Gene-Focused Networks Underlying Phenotypic Convergence in a Systematically Phenotyped Cohort With Heterogeneous Intellectual Disability

Yan Wang; Li-Na Zhu; Xiu-Wei Ma; Fang Yang; Xi-Lin Xu; Yao Yang; Xiao Yang; Wei Peng; Wan-Qiao Zhang; Jin-Yu Liang; Wei-Dong Zhu; Tai-Jiao Jiang; Xin-Lei Zhang; Zhi-Chun Feng

doi:10.3389/fbioe.2020.00045

Gene-Focused Networks Underlying Phenotypic Convergence in a Systematically Phenotyped Cohort With Heterogeneous Intellectual Disability

Front Bioeng Biotechnol. 2020 Feb 7:8:45. doi: 10.3389/fbioe.2020.00045. eCollection 2020.

Authors

Yan Wang^{1

2

3}, Li-Na Zhu^{1

2

3}, Xiu-Wei Ma^{1

2

3}, Fang Yang⁴, Xi-Lin Xu⁴, Yao Yang^{1

2

3}, Xiao Yang^{1

2

3}, Wei Peng^{1

2

3}, Wan-Qiao Zhang^{1

2

3}, Jin-Yu Liang⁵, Wei-Dong Zhu⁵, Tai-Jiao Jiang^{4

6}, Xin-Lei Zhang⁷, Zhi-Chun Feng^{1

2

3}

Affiliations

¹ BaYi Children's Hospital, The Seventh Medical Center of PLA General Hospital, Beijing, China.
² National Engineering Laboratory for Birth Defects Prevention and Control of Key Technology, Beijing, China.
³ Beijing Key Laboratory of Pediatric Organ Failure, Beijing, China.
⁴ Suzhou Institute of Systems Medicine, Chinese Academy of Medical Sciences, Suzhou, China.
⁵ The Second People's Hospital of Aohanqi, Inner Mongolia, China.
⁶ Center of Systems Medicine, Institute of Basic Medical Sciences, Chinese Academy of Medical Sciences & Peking Union Medical College, Beijing, China.
⁷ Suzhou Geneworks Technology Co., Ltd., Suzhou, China.

Abstract

The broad spectrum of intellectual disability (ID) patients' clinical manifestations, the heterogeneity of ID genetic variation, and the diversity of the phenotypic variation represent major challenges for ID diagnosis.

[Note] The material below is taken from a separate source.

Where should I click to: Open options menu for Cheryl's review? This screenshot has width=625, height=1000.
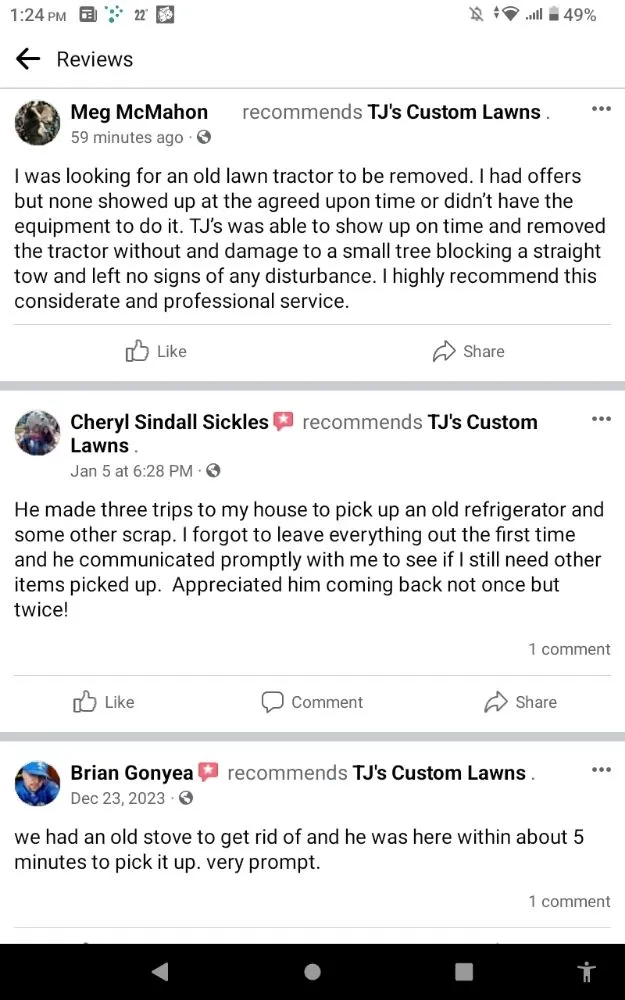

By exploiting a manually curated systematic phenotyping cohort of 3803 patients harboring ID, we identified 704 pathogenic genes, 3848 pathogenic sites, and 2075 standard phenotypes for underlying molecular perturbations and their phenotypic impact. We found the positive correlation between the number of phenotypes and that of patients that revealed their extreme heterogeneities, and the relative contribution of multiple determinants to the heterogeneity of ID phenotypes. Nevertheless, despite the extreme heterogeneity in phenotypes, the ID genes had a specific bias of mutation types, and the top 44 genes that ranked by the number of patients accounted for 39.9% of total patients. More interesting, enriched co-occurrent phenotypes and co-occurrent phenotype networks for each gene had the potential for prioritizing ID genes, further exhibited the convergences of ID phenotypes. Then we established a predictor called IDpred using machine learning methods for ID pathogenic genes prediction. Using10-fold cross-validation, our evaluation shows remarkable AUC values for IDpred (auc = 0.978), demonstrating the robustness and reliability of our tool. Besides, we built the most comprehensive database of ID phenotyped cohort to date: IDminer http://218.4.234.74:3100/IDminer/, which included the curated ID data and integrated IDpred tool for both clinical and experimental researchers. The IDminer serves as an important resource and user-friendly interface to help researchers investigate ID data, and provide important implications for the diagnosis and pathogenesis of developmental disorders of cognition.

Keywords: co-occurrent phenotype; gene-focused networks; intellectual disability; machine learning; pathogenic genes prediction; phenotypic convergence.